Bu makamın başında, altı nokta ve herbir nokta dahi beş nükte olarak, altı erkân-ı imaniyeyi otuzaltı nüktede beyan etmek niyet edilmişti. Ve baştaki dehşetli suale izahat ile cevab vermek murad etmiştim. Fakat bazı ârızalar meydan vermediler. Tahmin ederim ki, birinci nokta kâfi bir mikyas olmasından daha zekilere ziyade izaha ihtiyaç kalmadı. Ve tam anlaşıldı ki; bir müslüman bir hakikat-ı imaniyeyi inkâr etse, küfr-ü mutlaka düşer. Çünki başka dinlerin icmallerine mukabil, İslâmiyet'te tam izahat verilmiş, rükünler birbiriyle zincirlenmiş. Muhammed Aleyhissalâtü Vesselâm'ı tanımayan, tasdik etmeyen bir müslüman, Allah'ı da (sıfâtıyla) daha tanımaz ve âhireti bilmez. Bir müslümanın imanı o kadar kuvvetli ve sarsılmaz hadsiz hüccetlere dayanıyor ki, inkârda hiçbir özür kalmıyor. Âdeta akıl, kabulde mecbur oluyor.
Üçüncü Nokta:
Bir zaman "Elhamdülillah" dedim. Onun hadsiz geniş manasına mukabil gelecek bir nimet aradım.

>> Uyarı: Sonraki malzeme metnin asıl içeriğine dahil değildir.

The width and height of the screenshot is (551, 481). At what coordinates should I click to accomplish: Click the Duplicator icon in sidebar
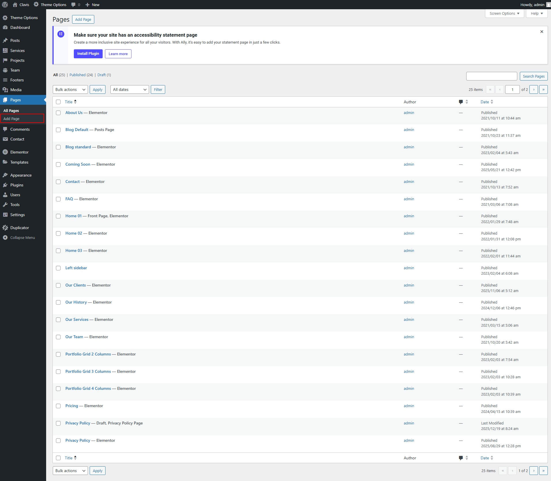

Birden bu cümle hatıra geldi:
اَلْحَمْدُ لِلّٰهِ عَلَى اْلا۪يمَانِ بِاللّٰهِ وَعَلٰى وَحْدَانِيَّتِهِ وَعَلٰى وُجُوبِ وُجُودِهِ وَعَلٰى صِفَاتِهِ وَاَسْمَٓائِهِ حَمْدًا بِعَدَدِ تَجَلِّيَاتِ اَسْمَٓائِهِ مِنَ الْاَزَلِ اِلَى الْاَبَدِ
Ben de baktım; tam mutabıktır. Şöyle ki:.........
Yükleniyor...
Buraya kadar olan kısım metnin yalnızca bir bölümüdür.